Note to self: Never get on this butterfly’s bad side.

As they walked on, Samantha took note at how the Core People dressed in simple loose fitting cotton clothing of bright shades, just like their landscape. If anything, she felt her and Zen stuck out the most, wearing sneakers and jeans. Another real difference she found about this new world was there weren’t any shops of any kind. I’m not big on shopping anyway. If I had too, I could live very comfortably down here, just as long as I have my books. And since Mayra had told her they were visiting a library today, she knew there must be plenty of those down here.

Crimsoner Rowan flew over a stone bridge arched over a stream, leading them up to a door at least ten to fifteen feet high, built into the side of a grassy mountain. “This is where I leave you,” the butterfly said, in a tapered down tone than earlier. But, then in his normal gruff voice, he said to Samantha and Zen. “Hey, I’ll see you two again above ground when the flowers bloom. I have things I need to teach you.” He proceeded to fly away backwards, never taking his almost human like eyes off them.

“Oh…okay,” Samantha said.

“Don’t say okay!” Zen said, nudging her. “I’m not sure I want to learn what he’s offering to teach.

“I remember this place from the other night. This is the entrance to the library,” Anna said.

Inside the building, they walked on red clay floors that were inlaid with small pieces of purple stone deposits. But what fascinated Samantha were the walls, they were made of clear quartz crystals. Unlike the caves in Chihuahua, Mexico, where the large quartz jut at different angles, these crystals formed the walls and they emanated light. Then there was the music. The same rhythmic tones that had filled Samantha’s bedroom now filled these chambers. “Do you hear that?” she asked.

“Yeah,” Zen said. “It sounds like the music those guys make in your country, Uncle Craig, when they blow through those poles.”

“A Didgeridoo, yeah it does a bit. But I hear voices.”

“Throat singing, maybe?” said Junzo, “The type of singing the people of Mongolia do.”

“Throat singing, huh? I’ve never heard of it,” Samantha said.

“Actually, what you’re hearing is the Earth singing,” Mayra said. “Come along, the library is just this way.”

They passed several corridors before Mayra lead them into a room, about fifty feet from the entrance. “Here we are, this is the records library”

Samantha had never seen a library quite like this one. It seemed more suited for a business boardroom with its oblong table made of a thin reflective black surface, and twelve metal straight back chairs. Off to the left side of the entryway were a set of stairs leading to a loft decorated with cushioned wave shaped lounge chairs. Most unusual about the room, were the circular cubbyholes that ran from floor to ceiling perfectly carved into the crystalline walls. Each of the holes cradled an assortment of crystals, metals and other gems.

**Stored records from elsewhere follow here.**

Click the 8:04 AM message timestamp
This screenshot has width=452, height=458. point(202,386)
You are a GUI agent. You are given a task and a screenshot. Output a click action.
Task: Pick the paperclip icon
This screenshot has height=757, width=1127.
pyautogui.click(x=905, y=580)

“They have rooms filled with pretty colored rocks,” Sam said, looking over at Anna. “Remember Mom told us that story about the Core People? And here we finally are.”

“Yeah, here we are,” Anna smiled.

“Wow, who are these chairs made for? Look how high up I’m sitting.”

Glancing over her shoulder, Samantha saw her dad sitting in one of the chairs at the oblong table. His feet dangled clear away from the ground.

“Man, Uncle Craig, you look like a baby sitting in a high chair,” Zen laughed.

“Listen,” Mayra whispered, “I meant to tell you—”

Mayra’s words became lost behind the collective gasp that rang out in the room when in walked the tallest woman, tallest person, Samantha had ever seen.

“Welcome to the Records Library,” said the ginormous woman. She stood next to the oblong table, with her hands holding onto the back of one of the metal chairs, obviously tailored for people of her size. Samantha guessed the woman to be at least ten feet tall, and quite light on her feet, because there had been no indication she was approaching before she entered the room. Her fair hair was pulled into a bun, and she wore a sari teal dress that matched her beautiful deep green oval shaped eyes. Her eyes reminded Samantha of the depictions of ancient Egyptians, whose eyes seemed to extend back to their ears. Despite the woman’s height, she appeared normal in appearance.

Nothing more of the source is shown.